0

I am trying to create method to switch words in string with keywords from hash. For example, there is the string:

my_string = "France france USA usa ENGLAND england ENGland"

Here is my hash:

my_hash = {"england" => "https://google.com"}

And there is the loop:

occurrences = {}
my_string.gsub!(/\w+/) do |match|
  key = my_hash[match.downcase]
  count = occurrences.store(key, occurrences.fetch(key, 0).next)

  count > 2 ? match : "<a href = #{key}>#{match}</a>"
end

The output of this loop is:

 <a href = >France</a> <a href = >france</a> USA usa <a href = https://google.com>ENGLAND</a> <a href = https://google.com>england</a> ENGland

Expected output:

France france USA usa <a href = https://google.com>ENGLAND</a> <a href = https://google.com>england</a> ENGland

The problem you see here is that my loop always took over an <a href> tag the first two words from string, no matter if they are in the hash or not (as you can see in 'France' example) and it should work as in 'England' example (the first two 'Englands' became a hyperlinks but not the third, as it should work).

P.S - additional question: is there any way to avoid already existing hyperlinks in string and not to touch them? For example - if there already would be an 'England' hyperlink in string but with another href.

2 Answers2

1
my_string = "France france USA usa ENGLAND england ENGland"
my_hash = {"england"=>"https://google.com"}
my_string.split
         .chunk(&:downcase)
         .flat_map do |country,a|
            a.flat_map.with_index do |s,i|
              if i < 2 && my_hash.key?(country)    
                "<a href = #{my_hash[country]}>#{s}</a>"
              else
                s    
              end
            end
          end.join(' ')
  #=> "France france USA usa <a href = https://google.com>ENGLAND</a> <a href = https://google.com>england</a> ENGland"

See Enumerable#chunk and Enumerable#flat_map.

Note that

enum0 = my_string.split.chunk(&:downcase)
  #=> #<Enumerator: #<Enumerator::Generator:0x00007ff90c13bc28>:each>

The values generated by this enumerator can be seen by converting it to an array.

enum0.to_a
  #=> [["france", ["France", "france"]], ["usa", ["USA", "usa"]],
  #    ["england", ["ENGLAND", "england", "ENGland"]]]

Then

enum1 = enum0.flat_map
  #=> #<Enumerator: #<Enumerator: #<Enumerator::Generator:0x00007ff90c113e58>:each>:flat_map>

The initial value generated by enum1 and assigned to the two block variables is as follows.

country, a = enum1.next
  #=> ["france", ["France", "france"]] 
country
  #=> "france"
a #=> ["France", "france"]
Cary Swoveland
  • 106,649
  • 6
  • 63
  • 100
  • Thank you very much!
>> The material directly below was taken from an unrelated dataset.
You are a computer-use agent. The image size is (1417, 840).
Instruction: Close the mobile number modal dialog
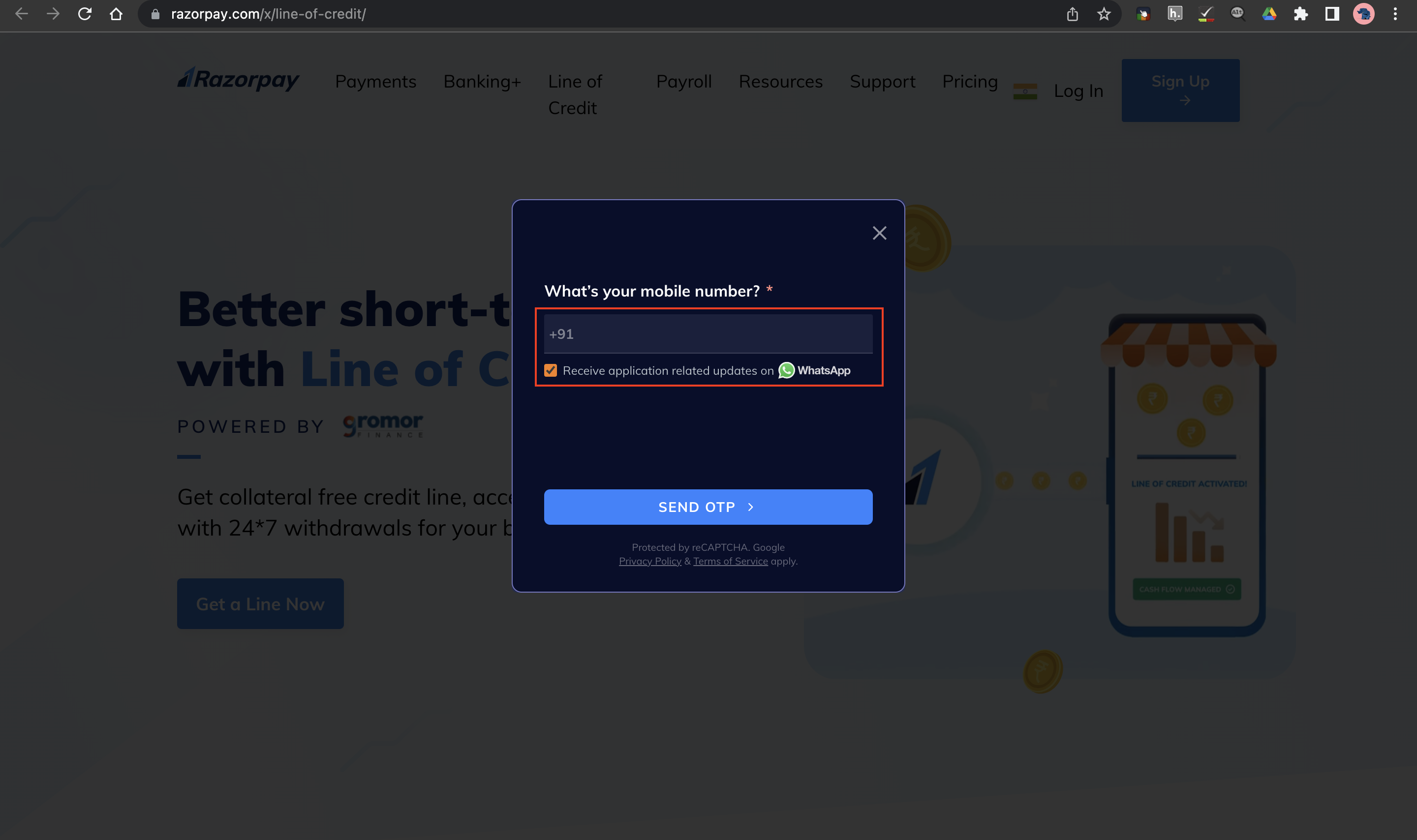coord(879,233)
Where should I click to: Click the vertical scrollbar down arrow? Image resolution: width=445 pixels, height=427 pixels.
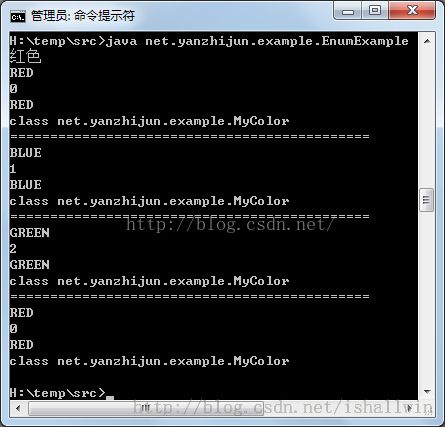427,391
This is very interesting decision, I never used flat_map before, so I would need to learn more about it. Also do you have idea how can we ignore punctuation marks, that stands with the words? – RealOne0912 Sep 16 '21 at 09:20
0

It isn't 100% clear to me from your question what the desired output is, but if you want to only replace words that match a key in your hash, simply add an if (or a next) after your hash lookup. Also, the variable key was used to store this looked up value, so I renamed it and incremented the key not the value in the occurrences hash. This seemed to be more in-line with what you want.

occurrences = {}
my_string.gsub!(/\w+/) do |match|
  key = match.downcase
  value = my_hash[key]
  next match unless value

  count = occurrences.store(key, occurrences.fetch(key, 0).next)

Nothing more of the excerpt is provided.